After most errors, your shell simply *continue processing* after
printing the one and only error message. However, if the shell is
invoked with more than one file, or if the shell is passed a bad batch
file, it should exit by calling `exit(1)`.
There is a difference between errors that your shell catches and those that
the program catches. Your shell should catch all the syntax errors specified
in this project page. If the syntax of the command looks perfect, you simply
run the specified program. If there are any program-related errors (e.g.,
invalid arguments to `ls` when you run it, for example), the shell does not
have to worry about that (rather, the program will print its own error
messages and exit).
Miscellaneous Hints
Remember to get the **basic functionality** of your shell working before
worrying about all of the error conditions and end cases. For example, first
get a single command running (probably first a command with no arguments, such
as `ls`).
Next, add built-in commands. Then, try working on redirection. Finally, think
about parallel commands. Each of these requires a little more effort on
parsing, but each should not be too hard to implement.
At some point, you should make sure your code is robust to white space of
various kinds, including spaces (` `) and tabs (`\t`). In general, the user
should be able to put variable amounts of white space before and after
commands, arguments, and various operators; however, the operators
(redirection and parallel commands) do not require whitespace.
Check the return codes of all system calls from the very beginning of your
work. This will often catch errors in how you are invoking these new system
calls. It's also just good programming sense.

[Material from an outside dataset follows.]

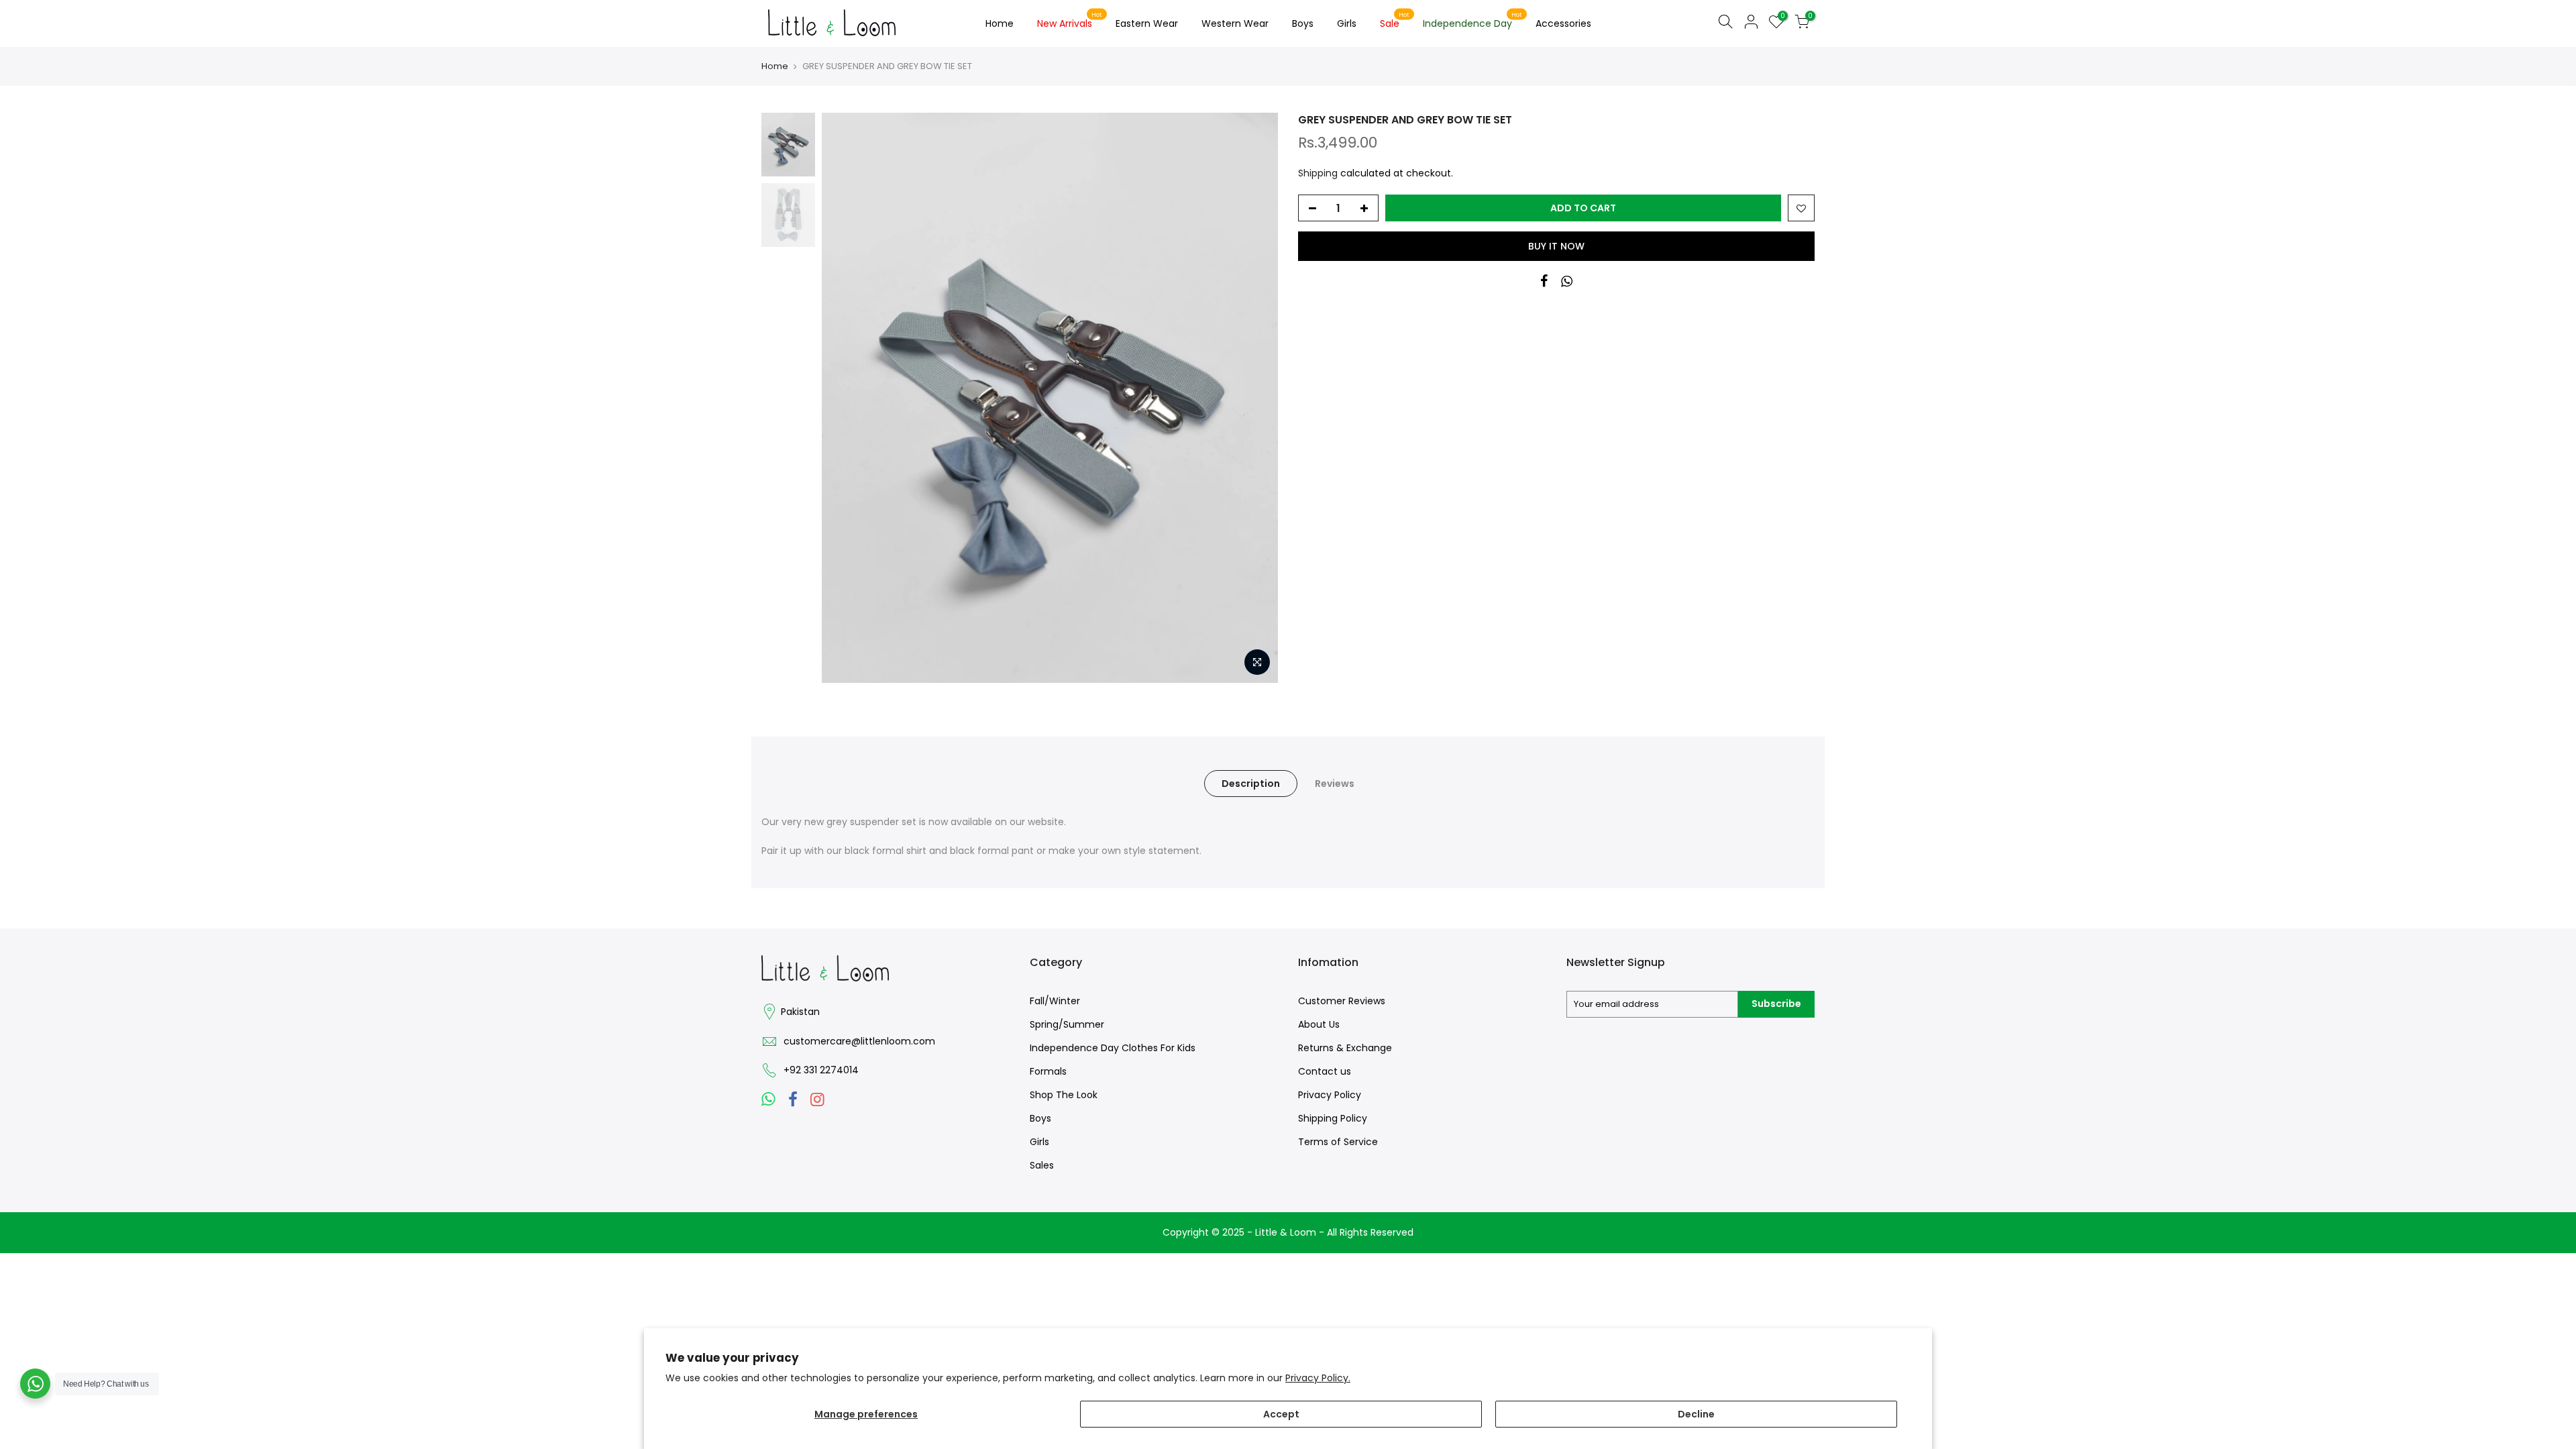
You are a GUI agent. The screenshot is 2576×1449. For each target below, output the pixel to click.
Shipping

Beat up your own code! You are the best (and in this case, the only) tester of
this code. Throw lots of different inputs at it and make sure the shell
behaves well. Good code comes through testing; you must run many different
tests to make sure things work as desired. Don't be gentle -- other users
certainly won't be.
Finally, keep versions of your code. More advanced programmers will use a
source control system such as git. Minimally, when you get a piece of
functionality working, make a copy of your .c file (perhaps a subdirectory
with a version number, such as v1, v2, etc.). By keeping older, working
versions around, you can comfortably work on adding new functionality, safe in
the knowledge you can always go back to an older, working version if need be.